Em Minas Gerais, a Escola de Saúde Pública do estado (ESP-MG) e a Secretaria Municipal de Saúde (SMS) de Belo Horizonte realizam, desde 2009, o Projeto de Qualificação do Cuidado Domiciliar à Pessoa Idosa Frágil. O objetivo principal do curso é a qualificação de profissionais da atenção primária, em interface com demais níveis de atenção, contribuindo para a capacitação dos profissionais da rede pública de saúde da capital mineira. O curso, destinado aos agentes comunitários de saúde ou profissionais de nível médio de Enfermagem do SUS de Belo Horizonte — desde que indicados pelo Centro de Educação em Saúde da SMS — é realizado por meio de exposições dialógicas e disciplinas com carga horária de duas ou quatro horas, trazendo temas como alteridade, envelhecimento, ambiência, problemas de saúde mais comuns, rotinas do cuidado ao idoso frágil, situações de risco de vida, humanização, cuidados paliativos, relações sociofamiliares, entre outros. Ao fim do curso, há um momento de construção de propostas de implementação de redes de atenção ao idoso e discussão de políticas públicas voltadas para o tema.


BOX

HIV na terceira idade

Quais são os fatores associados à vulnerabilidade dos idosos ao HIV/aids, considerando-se a dinâmica demográfica e o envelhecimento populacional? A pergunta norteou a tese de doutorado Idosos vivendo com HIV/aids: vulnerabilidade e redes sociais em Belo Horizonte (MG), 2013, defendida por Marília Borborema Rodrigues Cerqueira, professora do Departamento de Economia e da Escola Técnica de Saúde da Universidade Estadual de Montes Claros (ETSUS Unimontes), em junho de 2014, pela Universidade Federal de Minas Gerais (UFMG). Durante cinco anos, ela avaliou 58 prontuários de pessoas com 60 anos ou mais que vivem com o vírus, submetidas a tratamento no Hospital Eduardo Menezes. Entre as principais características desse grupo está a baixa capacidade de resposta à vulnerabilidade, somada à falta de informação e à percepção machista. “Uma idosa tratou de tuberculose em um município do interior de Minas Gerais, mas não conseguia sucesso no tratamento, pois não fizeram o teste de HIV. Ao chegar ao hospital, o diagnóstico foi confirmado”, contou Marília.

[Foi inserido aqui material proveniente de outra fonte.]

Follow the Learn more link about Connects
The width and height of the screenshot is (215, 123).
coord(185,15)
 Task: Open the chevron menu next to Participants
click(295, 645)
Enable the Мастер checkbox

A tese aponta para a falta de políticas de prevenção e promoção da saúde sexual entre os idosos. Segundo o estudo, muitos idosos ressaltaram que nunca viram um programa voltado para a geração deles, e a falta de informações perpassa todos os níveis de vulnerabilidade. Em 2008, citou a pesquisadora, houve uma campanha sobre a necessidade de uso do preservativo para indivíduos com 50 anos ou mais, mas foi uma ação isolada. “Os idosos fazem sexo e têm direito a uma vida sexual plena e saudável. Eles precisam de informações sobre sexo mais seguro, uso de preservativo, medicamento para disfunção erétil”, avaliou, chamando atenção, também, para a necessidade de políticas públicas para os profissionais de saúde.

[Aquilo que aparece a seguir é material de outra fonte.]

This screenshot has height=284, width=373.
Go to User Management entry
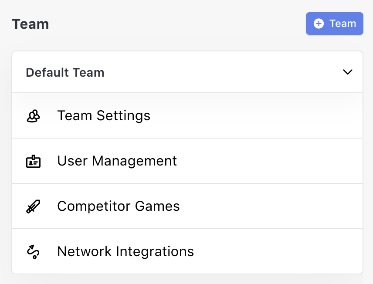[117, 161]
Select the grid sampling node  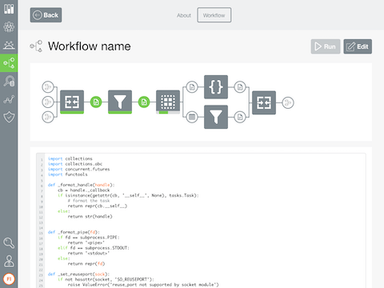[168, 102]
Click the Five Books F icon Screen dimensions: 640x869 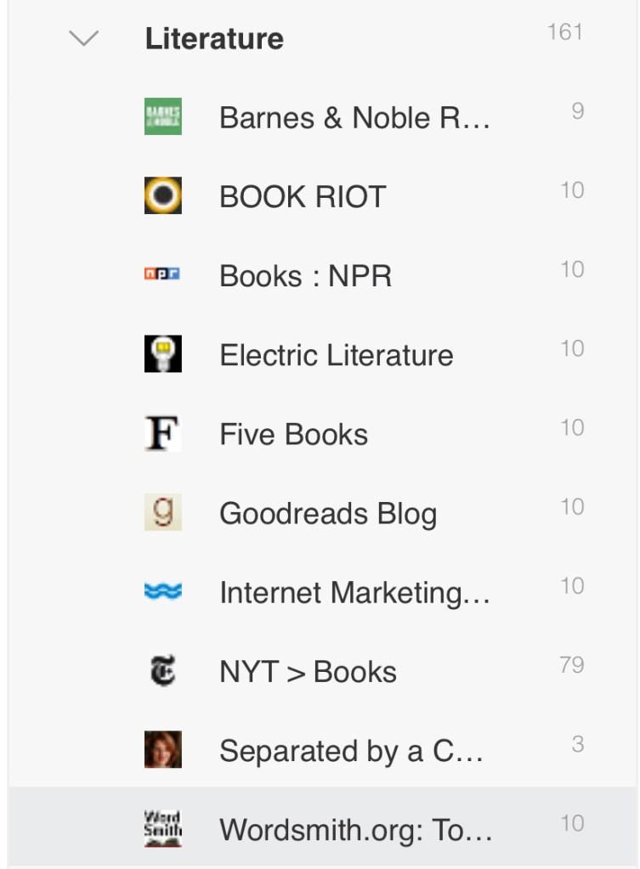(163, 433)

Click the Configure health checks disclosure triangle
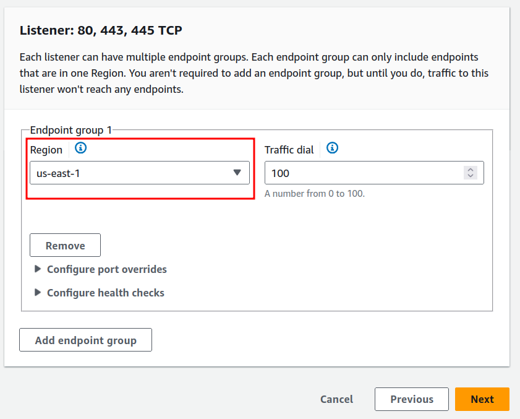(38, 292)
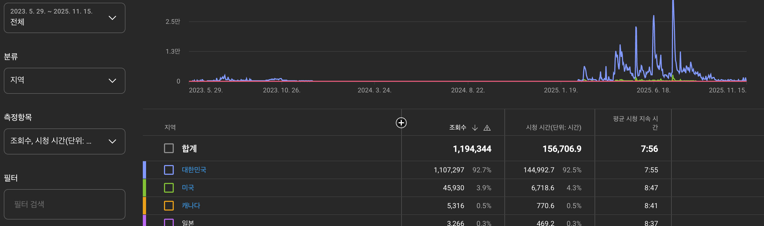This screenshot has height=226, width=764.
Task: Click into the 필터 검색 input field
Action: click(64, 204)
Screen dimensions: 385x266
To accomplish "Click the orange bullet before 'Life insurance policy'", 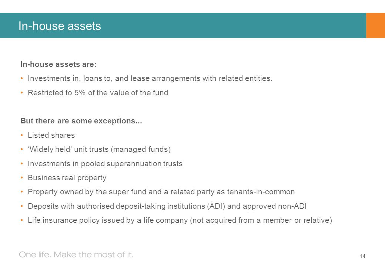I will [22, 220].
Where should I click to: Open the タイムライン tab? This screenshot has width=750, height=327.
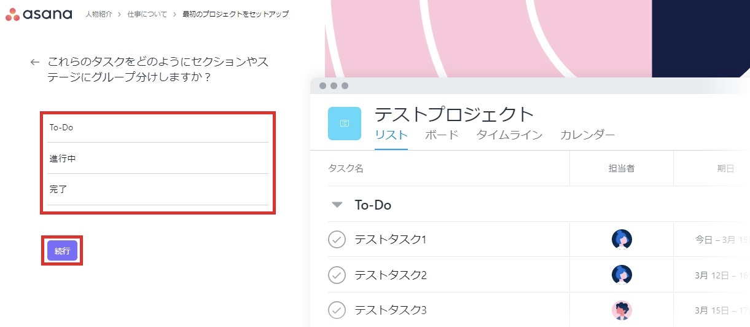pyautogui.click(x=509, y=135)
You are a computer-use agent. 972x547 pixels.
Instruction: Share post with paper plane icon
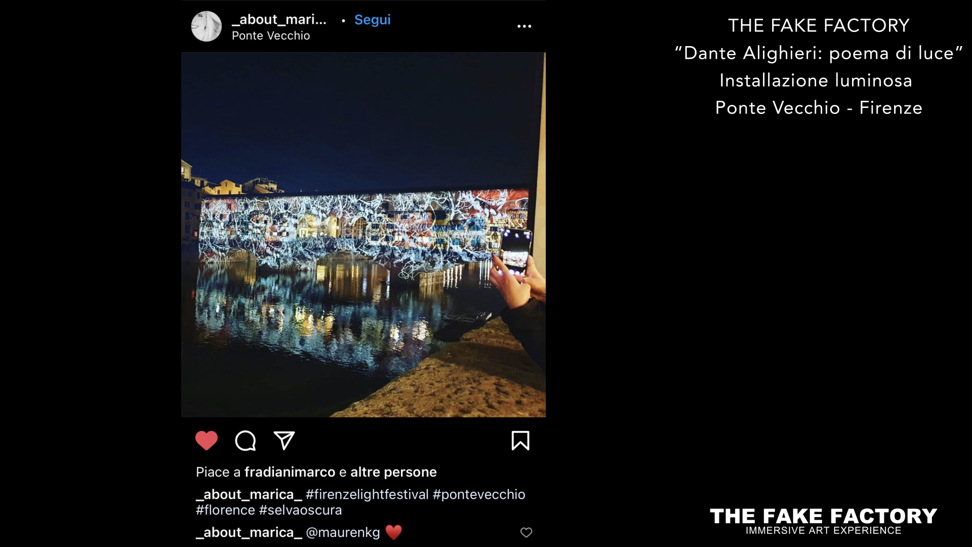284,441
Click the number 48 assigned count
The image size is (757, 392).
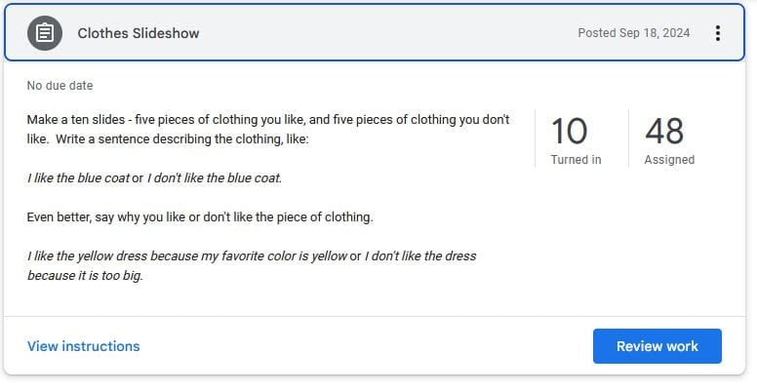click(x=664, y=132)
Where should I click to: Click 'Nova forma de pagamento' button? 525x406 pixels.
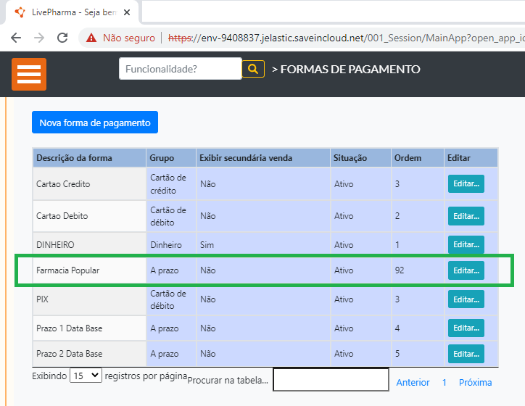(x=95, y=123)
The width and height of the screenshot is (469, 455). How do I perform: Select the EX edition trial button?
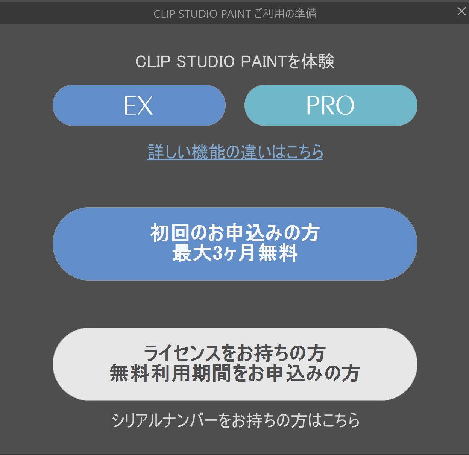coord(139,105)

O trabalho identificou que a maioria dos idosos tem vida sexual ativa, mas poucos declararam que se protegem, usando preservativos. Foi verificado0 que a adesão à terapia antirretroviral (Tarv) tem estrita relação com a forma de contração do vírus: as idosas que foram traídas têm adesão ruim à Tarv e são revoltadas e depressivas. Segundo a tese, as redes sociais servem, para muitos deles, como redes de apoio. Alguns idosos que vivem com o vírus exercem importante papel de conselheiros na rede social.

O cenário revelado por Marília é preocupante, pois apesar da dinâmica demográfica e envelhecimento populacional já terem sido incorporados aos debates, os idosos são vistos como seres assexuados. “Espera-se, nesse sentido, que esta tese possa contribuir para desmitificar a invisibilidade sexual dos idosos, garantindo-lhes uma vida sexual saudável e contínua, o que lhes é de direito”, escreveu.